» **Problem to work on**:
Starting at the line that contains "Task: Click the SteamOS icon under Dota 2", return every line through the end of the data exactly, without pictures.

##### Source material #####

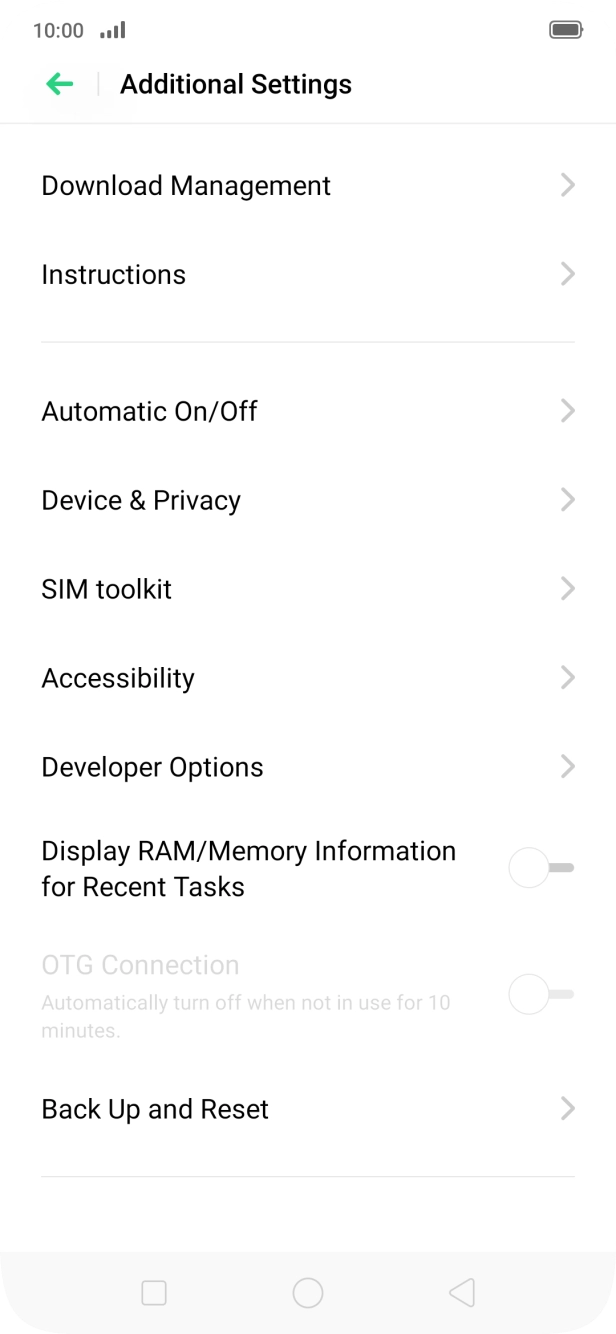Tap the Automatic On/Off chevron
616x1334 pixels.
pos(567,411)
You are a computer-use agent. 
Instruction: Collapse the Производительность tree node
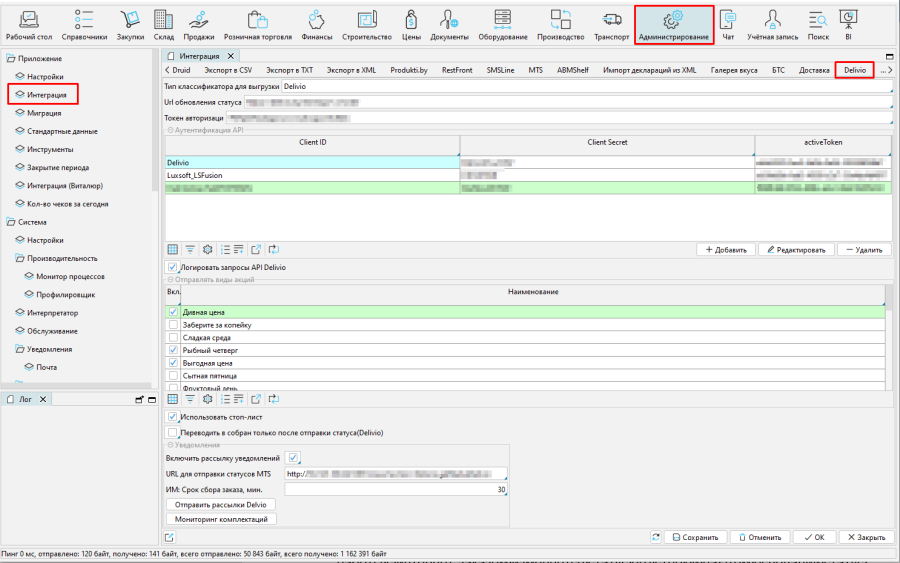click(20, 258)
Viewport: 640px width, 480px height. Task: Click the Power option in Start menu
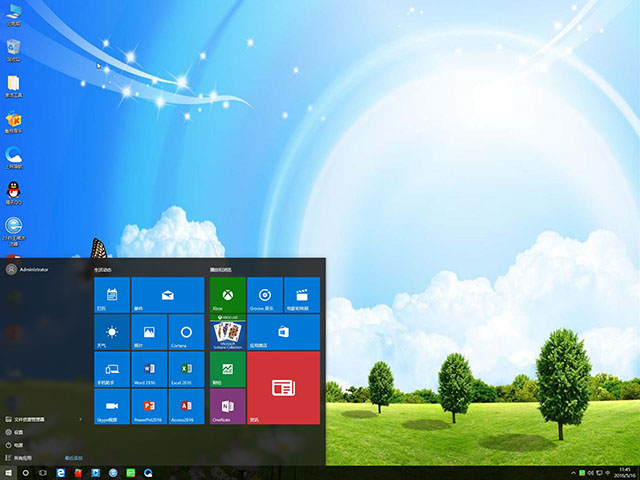tap(18, 444)
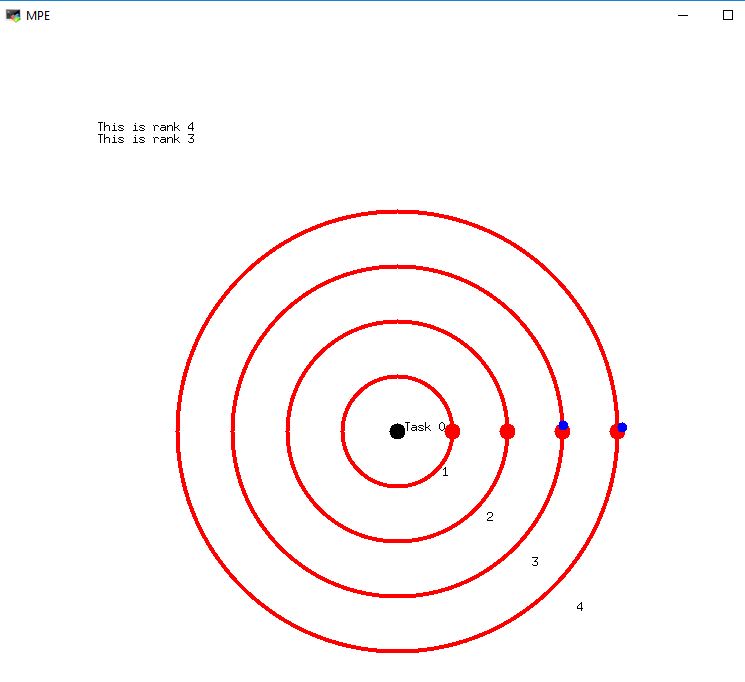Image resolution: width=745 pixels, height=682 pixels.
Task: Select the red dot on ring 2
Action: pos(507,432)

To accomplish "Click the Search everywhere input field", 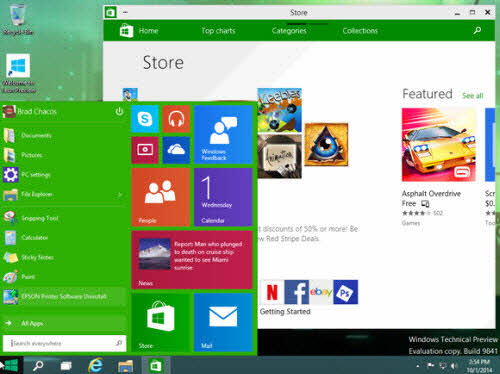I will point(64,343).
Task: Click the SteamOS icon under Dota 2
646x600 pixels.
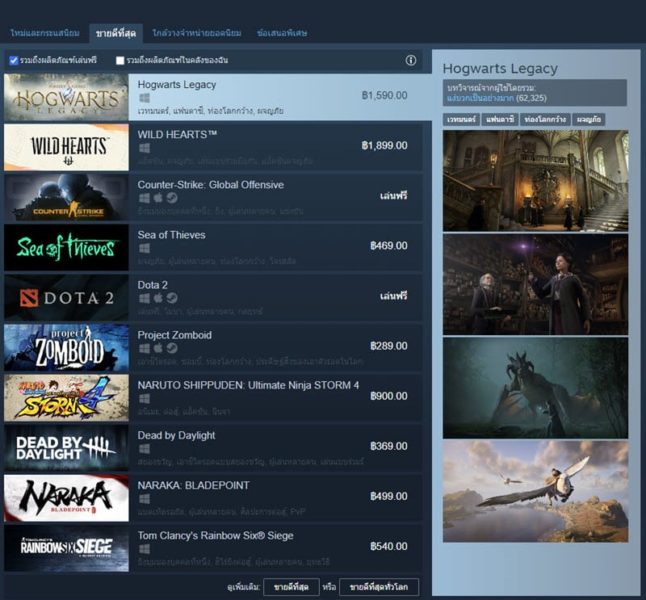Action: pyautogui.click(x=172, y=298)
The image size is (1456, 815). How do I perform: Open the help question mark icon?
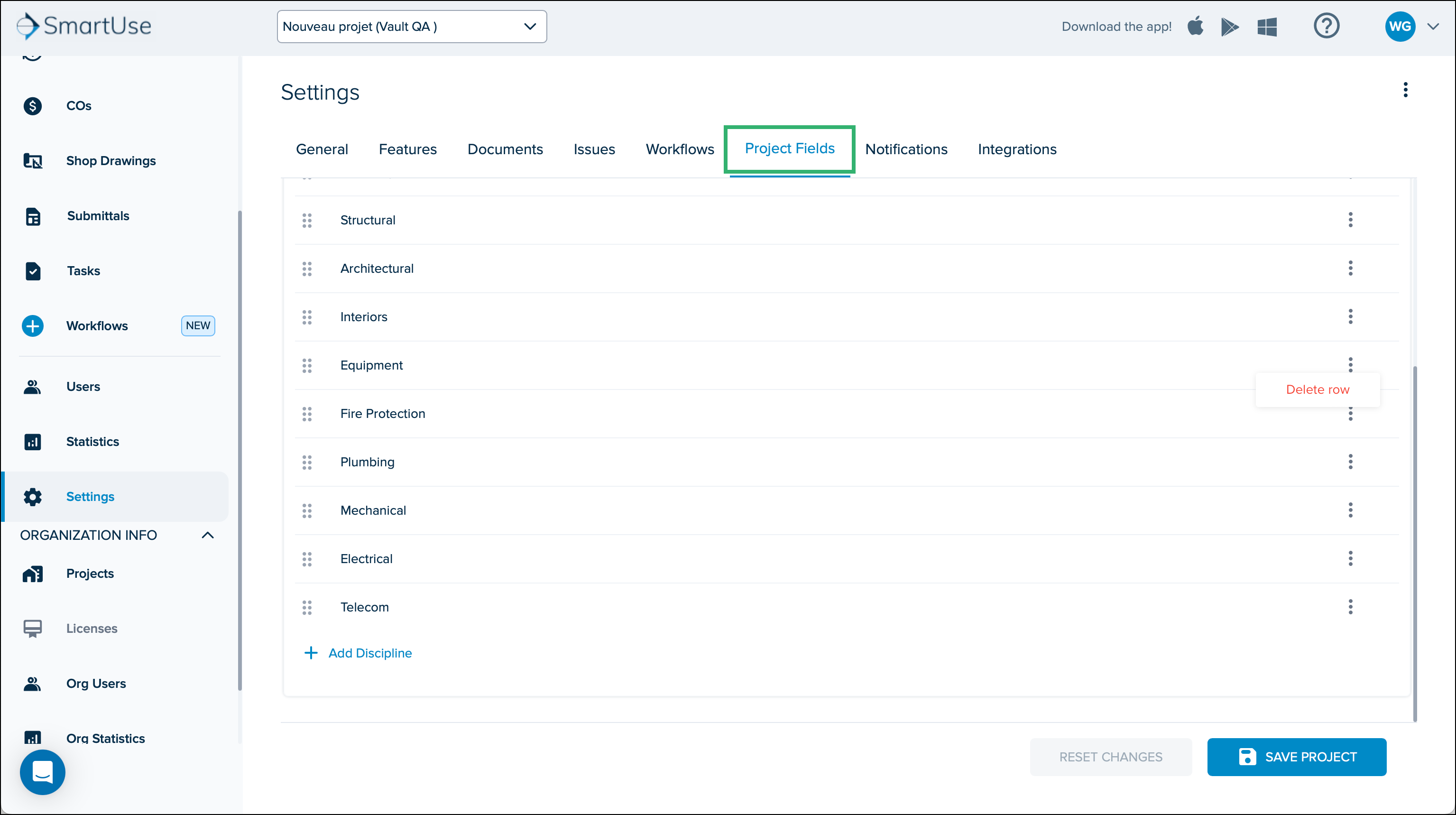1326,26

#####

» **Task output**:
Task: Click the SteamOS icon under Dota 2
646x600 pixels.
Action: pyautogui.click(x=172, y=298)
The image size is (1456, 815). How do I perform: Open the help question mark icon?
1326,26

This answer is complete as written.